*WHAT THE EXERCISE ASKS*
Extract each line from the entries below that has the string "computer" in it.

*Extracted records*
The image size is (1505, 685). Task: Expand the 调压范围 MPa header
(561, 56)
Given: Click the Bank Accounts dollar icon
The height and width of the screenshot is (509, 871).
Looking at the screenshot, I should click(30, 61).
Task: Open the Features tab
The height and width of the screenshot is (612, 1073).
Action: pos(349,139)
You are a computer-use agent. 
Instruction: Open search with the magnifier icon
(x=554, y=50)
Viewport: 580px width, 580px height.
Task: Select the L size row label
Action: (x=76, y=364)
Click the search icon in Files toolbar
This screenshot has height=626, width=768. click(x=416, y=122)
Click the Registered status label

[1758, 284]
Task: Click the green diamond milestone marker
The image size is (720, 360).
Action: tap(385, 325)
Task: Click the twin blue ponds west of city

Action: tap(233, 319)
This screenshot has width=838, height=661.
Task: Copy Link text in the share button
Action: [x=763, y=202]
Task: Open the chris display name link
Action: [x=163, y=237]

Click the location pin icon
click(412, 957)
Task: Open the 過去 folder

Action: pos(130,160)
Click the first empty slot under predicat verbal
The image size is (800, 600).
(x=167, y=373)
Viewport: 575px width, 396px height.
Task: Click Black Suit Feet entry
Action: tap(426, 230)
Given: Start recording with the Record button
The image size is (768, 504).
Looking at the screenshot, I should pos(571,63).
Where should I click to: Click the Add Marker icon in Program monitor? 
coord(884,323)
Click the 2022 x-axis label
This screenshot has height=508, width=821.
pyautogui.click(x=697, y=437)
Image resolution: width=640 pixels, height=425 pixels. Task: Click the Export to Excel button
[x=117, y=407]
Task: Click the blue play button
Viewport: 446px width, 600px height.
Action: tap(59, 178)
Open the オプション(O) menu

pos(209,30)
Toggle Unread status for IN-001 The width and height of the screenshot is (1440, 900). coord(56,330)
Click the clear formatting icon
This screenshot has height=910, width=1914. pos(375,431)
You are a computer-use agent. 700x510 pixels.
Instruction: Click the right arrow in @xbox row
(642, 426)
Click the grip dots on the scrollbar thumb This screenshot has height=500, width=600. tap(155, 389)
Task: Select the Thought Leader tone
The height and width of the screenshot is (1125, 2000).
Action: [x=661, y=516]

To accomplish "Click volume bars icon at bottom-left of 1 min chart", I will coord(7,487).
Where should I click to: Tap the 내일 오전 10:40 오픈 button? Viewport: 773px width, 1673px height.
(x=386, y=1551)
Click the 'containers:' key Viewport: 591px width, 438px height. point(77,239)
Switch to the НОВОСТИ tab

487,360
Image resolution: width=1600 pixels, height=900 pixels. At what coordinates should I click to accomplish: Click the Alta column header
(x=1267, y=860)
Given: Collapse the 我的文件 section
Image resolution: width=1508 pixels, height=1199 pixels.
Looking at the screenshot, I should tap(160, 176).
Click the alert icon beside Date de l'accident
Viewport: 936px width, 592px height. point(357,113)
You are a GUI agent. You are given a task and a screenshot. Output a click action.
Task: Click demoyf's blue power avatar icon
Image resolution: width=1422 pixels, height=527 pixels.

*RESULT FOR THIS TASK*
You are a computer-use agent. 
You are a computer-use agent. 700x510 pixels.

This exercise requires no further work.